Auf eine Detaildiskussion zu den genannten tschechischen Ortsnamen kann verzichtet werden. Lediglich zu 1Polepy sei angemerkt, daß das -<i>- der Stammsilbe wohl sekundär ist, vielleicht in zeitweiliger Anlehnung an ein *polipati. Es handelt sich ansonsten durchweg um Namen mit den urtschechischen Grundformen *Polьpli, *Prilьpli und *Prělьpli.

Walter Wenzel hat nun neue Deutungen der Namen offensichtlich altsorbischer (altwestslawischer) Herkunft Polep, Perlipp und Prielipp vorgeschlagen – Namen, deren etymologische Identität mit den oben genannten tschechischen Oikonymen ins Auge springt.
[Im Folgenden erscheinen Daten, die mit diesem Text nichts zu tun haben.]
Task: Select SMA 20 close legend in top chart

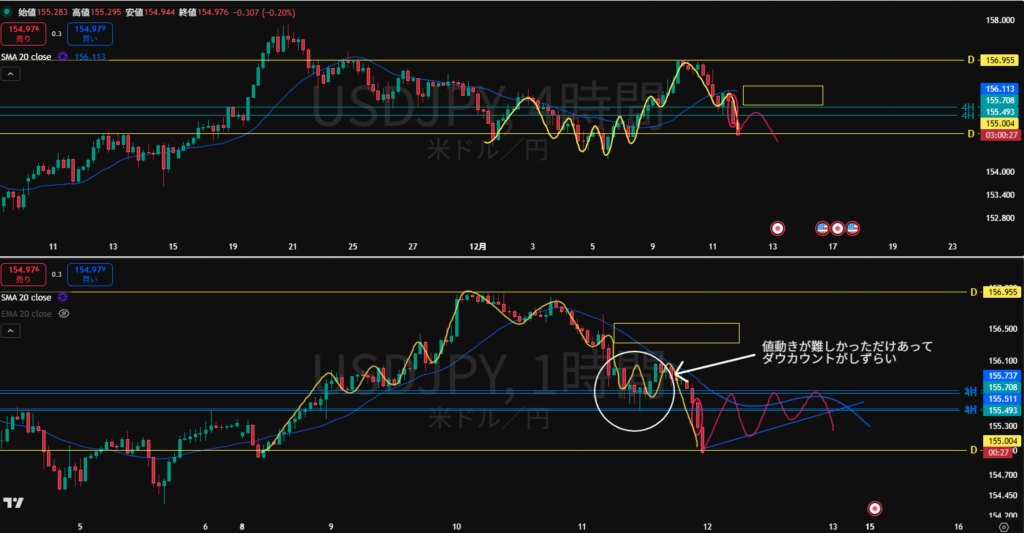Action: pos(27,57)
Der an und für sich interessante Versuch, bei der Erklärung dieser Namen (wie auch der tschechischen) von einer Bedeutungsverengung des Verbs *lěpiti auf ›etwas (speziell Wände) mit Lehm zu beschmieren/verschmieren‹ auszugehen und sie als ›Dorf der Leute, die sich gut darauf verstehen, Wände zu verkleben, mit Lehm oder ähnlichem Material zu verkleiden‹ oder als ›Dorf der Leute des X, dessen Name die entsprechende Bedeutung ‘Lehmbau-Arbeiter’ hat‹ schien wohl begründet insofern, als diese Bedeutung von *lěpiti sich nicht nur an sorbischen und polnischen Personennamen, die Walter Wenzel nennt, festmachen läßt, sondern auch an Appellativen verschiedener Slawinen wie blruss. dial. lepaj, lepak, ljapej ›Maurer, Ofensetzer‹, mehreren zu ursl. *lěparь uam. (Trubačev 1974-2016: XIV, 213, 214, 215 …). Eingeschränkt wurde die Überzeugungskraft des Vorschlages dadurch, daß weder Personennamen noch Personenbezeichnungen jener Bedeutung in den Formen, aus denen die Ortsnamen gebildet sein müßten, nachweisbar sind. Ohne auch hier weiter ins Detail zu gehen, kann behauptet werden, daß die Menge und strukturelle Ausgeprägtheit des toponomastischen Typs, der oben anhand tschechischer Ortsnamen exemplifiziert wurde und der bekanntlich auch mit altsorbischen Namen wie den ursprünglichen von Potschappel *Počapli, Taupadel ← *Tupadli und Bodenbach ← *Podmokli (1334, 1336 Podemug, Podemog) (HONSa 2001: II, 209, 489; I, 86) vertreten ist, wohl dazu zwingen, die im folgenden gegebene Deutung der drei Thüringer Ortsnamen für die einzig zutreffenden zu halten.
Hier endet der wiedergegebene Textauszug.